In a statement, Mwaanga, a seasoned journalist, noted that intimidation and violence against the independent media had reached alarmingly dangerous proportions, which had instilled a sense of fear in journalists.

“The freedom to express opinions, impart information and ideas without interference, be it to members of the public or to any person or class of persons, is a constitutional right. If one looks at what happened in the initial stages, the late president Michael Sata used the independent media to get his message across to the Zambian people and the government of the day at that time did not prevent this,” Mwaanga recalled.

“Mr Sata ended up becoming President of Zambia and he must be turning in his grave to see what his successor has done to the very media which helped propel him and his party into power in 2011. Freedom of the press or freedom of the media means the absence of interference from an over-reaching state which attempts to stifle the ability of the press to express views or opinions which government does not like.”

He explained that according to the United Nations Universal Declaration of Human Rights of 1948, everyone had the right to freedom of opinion and expression.

Mwaanga stated that such rights included freedom to hold opinions without interference, and to impart information and ideas through any media regardless of frontiers.

“There are many national constitutions in the world, which guarantee this freedom of the press to print and publish. It is not uncommon for the concept of freedom of speech to be covered by the same laws as freedom of the press, thereby giving treatment to spoken and published expression. This freedom has come under severe scrutiny in our country in the last few months because of measures taken by the PF government to silence the private media which has had a robust history since the reintroduction of multi-party democracy in 1991,” Mwaanga stated.

“If it has not been The Post newspaper, which has provided independent checks and balances on the government of the day, it has been Muvi TV, Komboni radio, Itezhi Tezhi radio or Radio Mano. Intimidation and violence against the independent media has reached alarmingly dangerous proportions, which have instilled a sense of fear in journalists.”

He condemned the use of administrative instruments to silence the private media.

Mwaanga stated that the PF government was keen in rendering the private media inoperative just to insulate themselves from criticism and reporting ills of the PF government.

“The government has not been shy to use administrative instruments to silence the private media and render them inoperative just to insulate themselves against criticism and prevent them from reporting corruption, incompetence, state brutality, human rights violations and bad governance. These acts are normally associated with dictatorshidseps and totalitarian regimes which have existed in a number of oppressive regimes which have repressed the right to speak, to write and to be heard,” Mwaanga stated adding, “Cantankerous defenders of these repressive measures against the media have or will soon discover that they need this very private media when they leave office. Experience and history have shown that the most permanent thing in our lives is change. Those in government today will be out of government tomorrow and the systems they leave behind, have the potential to be used against them.”

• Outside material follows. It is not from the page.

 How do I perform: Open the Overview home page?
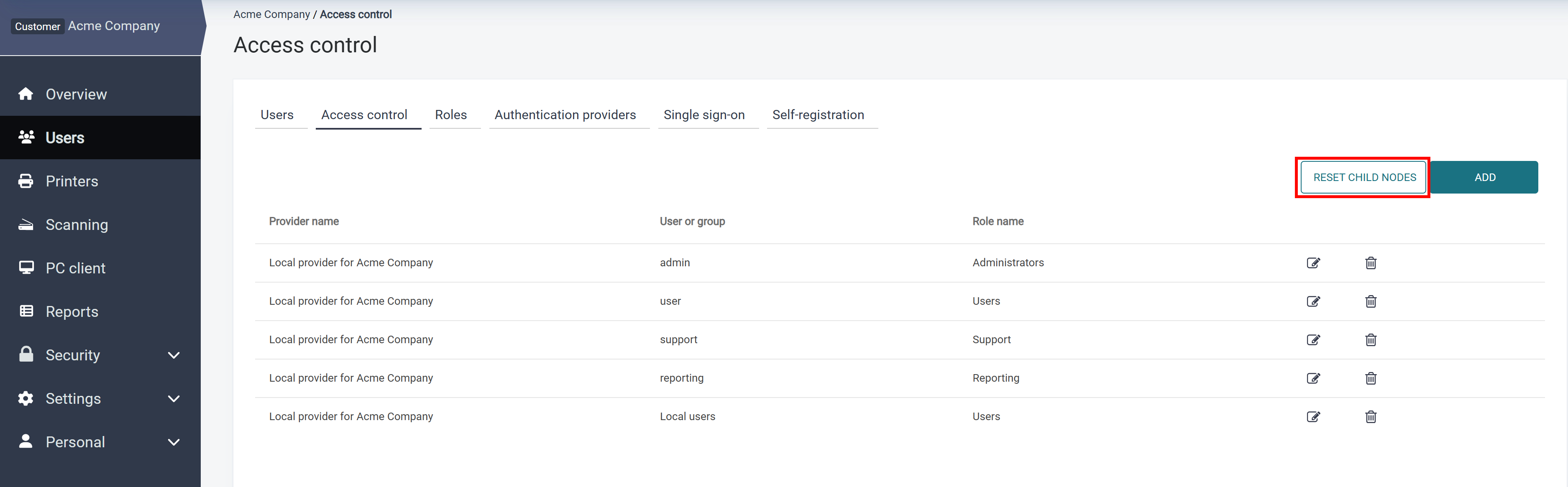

He stated that older democracies had discovered that oppressing and hindering freedom of the press was not a guarantee of security and that fear among citizens or the media to report truthfully bred repression.

“And that repression will in turn breed undesirable consequences. We must come to accept that free debate in our country is a valve through which citizens with grievances or disagreements can blow off steam. We must accept that openness fosters resilience and that peaceful protest avoids violence. Freedom of the press is an essential contributor to restrain tyranny, corruption and ineptitude in a flourishing or emerging democracy,” stated Mwaanga.

“Freedom of the press protects the right of journalists to obtain and publish information or opinions without government censorship or fear of punishment as is being currently experienced by staff of the state controlled media. Journalists generally understand that there are red lines when it comes to national security and individual privacy laws which apply in every country. Freedom of the press is an essential ingredient of democracy and it is the duty of the government and citizens to protect it at all costs, because if this is not done, we shall see our hard won democracy annihilated and buried in the dustbin of history. This will be too high a price to pay and future generations will not forgive us.”